§ **Problem to solve**
Write out every entry once more, character for character.

Stored records:

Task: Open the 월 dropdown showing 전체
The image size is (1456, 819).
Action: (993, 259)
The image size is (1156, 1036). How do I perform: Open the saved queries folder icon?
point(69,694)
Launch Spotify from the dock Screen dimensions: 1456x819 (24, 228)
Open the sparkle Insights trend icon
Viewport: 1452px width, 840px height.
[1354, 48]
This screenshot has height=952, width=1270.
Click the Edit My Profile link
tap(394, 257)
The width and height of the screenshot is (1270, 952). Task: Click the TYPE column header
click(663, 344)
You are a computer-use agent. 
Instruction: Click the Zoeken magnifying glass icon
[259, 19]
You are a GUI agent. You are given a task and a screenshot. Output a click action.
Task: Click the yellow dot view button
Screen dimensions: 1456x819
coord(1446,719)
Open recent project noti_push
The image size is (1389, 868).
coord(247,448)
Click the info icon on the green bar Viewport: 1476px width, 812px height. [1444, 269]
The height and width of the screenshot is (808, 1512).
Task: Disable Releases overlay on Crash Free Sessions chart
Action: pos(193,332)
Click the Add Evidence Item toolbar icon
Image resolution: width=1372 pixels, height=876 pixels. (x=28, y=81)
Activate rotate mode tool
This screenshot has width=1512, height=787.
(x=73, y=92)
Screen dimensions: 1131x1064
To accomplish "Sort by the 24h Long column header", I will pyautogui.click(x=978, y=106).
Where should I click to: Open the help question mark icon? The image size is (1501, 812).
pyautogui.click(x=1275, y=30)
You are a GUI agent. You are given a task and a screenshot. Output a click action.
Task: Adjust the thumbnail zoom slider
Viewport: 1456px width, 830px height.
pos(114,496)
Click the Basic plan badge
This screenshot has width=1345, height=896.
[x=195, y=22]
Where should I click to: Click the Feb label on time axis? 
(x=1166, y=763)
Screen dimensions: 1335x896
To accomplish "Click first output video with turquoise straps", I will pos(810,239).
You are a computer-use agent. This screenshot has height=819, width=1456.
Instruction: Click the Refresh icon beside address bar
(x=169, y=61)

§ **Response**
Task: Open the 월 dropdown showing 전체
The image size is (1456, 819).
Action: (993, 259)
The image size is (1156, 1036). How do I perform: Open the saved queries folder icon?
point(69,694)
Launch Spotify from the dock Screen dimensions: 1456x819 (24, 228)
Open the sparkle Insights trend icon
Viewport: 1452px width, 840px height.
[1354, 48]
This screenshot has height=952, width=1270.
Click the Edit My Profile link
tap(394, 257)
The width and height of the screenshot is (1270, 952). Task: Click the TYPE column header
click(663, 344)
You are a computer-use agent. 
Instruction: Click the Zoeken magnifying glass icon
[259, 19]
You are a GUI agent. You are given a task and a screenshot. Output a click action.
Task: Click the yellow dot view button
Screen dimensions: 1456x819
coord(1446,719)
Open recent project noti_push
The image size is (1389, 868).
coord(247,448)
Click the info icon on the green bar Viewport: 1476px width, 812px height. [1444, 269]
The height and width of the screenshot is (808, 1512).
Task: Disable Releases overlay on Crash Free Sessions chart
Action: pos(193,332)
Click the Add Evidence Item toolbar icon
Image resolution: width=1372 pixels, height=876 pixels. (x=28, y=81)
Activate rotate mode tool
This screenshot has width=1512, height=787.
(x=73, y=92)
Screen dimensions: 1131x1064
To accomplish "Sort by the 24h Long column header", I will pyautogui.click(x=978, y=106).
Where should I click to: Open the help question mark icon? The image size is (1501, 812).
pyautogui.click(x=1275, y=30)
You are a GUI agent. You are given a task and a screenshot. Output a click action.
Task: Adjust the thumbnail zoom slider
Viewport: 1456px width, 830px height.
pos(114,496)
Click the Basic plan badge
This screenshot has width=1345, height=896.
[x=195, y=22]
Where should I click to: Click the Feb label on time axis? 
(x=1166, y=763)
Screen dimensions: 1335x896
To accomplish "Click first output video with turquoise straps", I will pos(810,239).
You are a computer-use agent. This screenshot has height=819, width=1456.
Instruction: Click the Refresh icon beside address bar
(x=169, y=61)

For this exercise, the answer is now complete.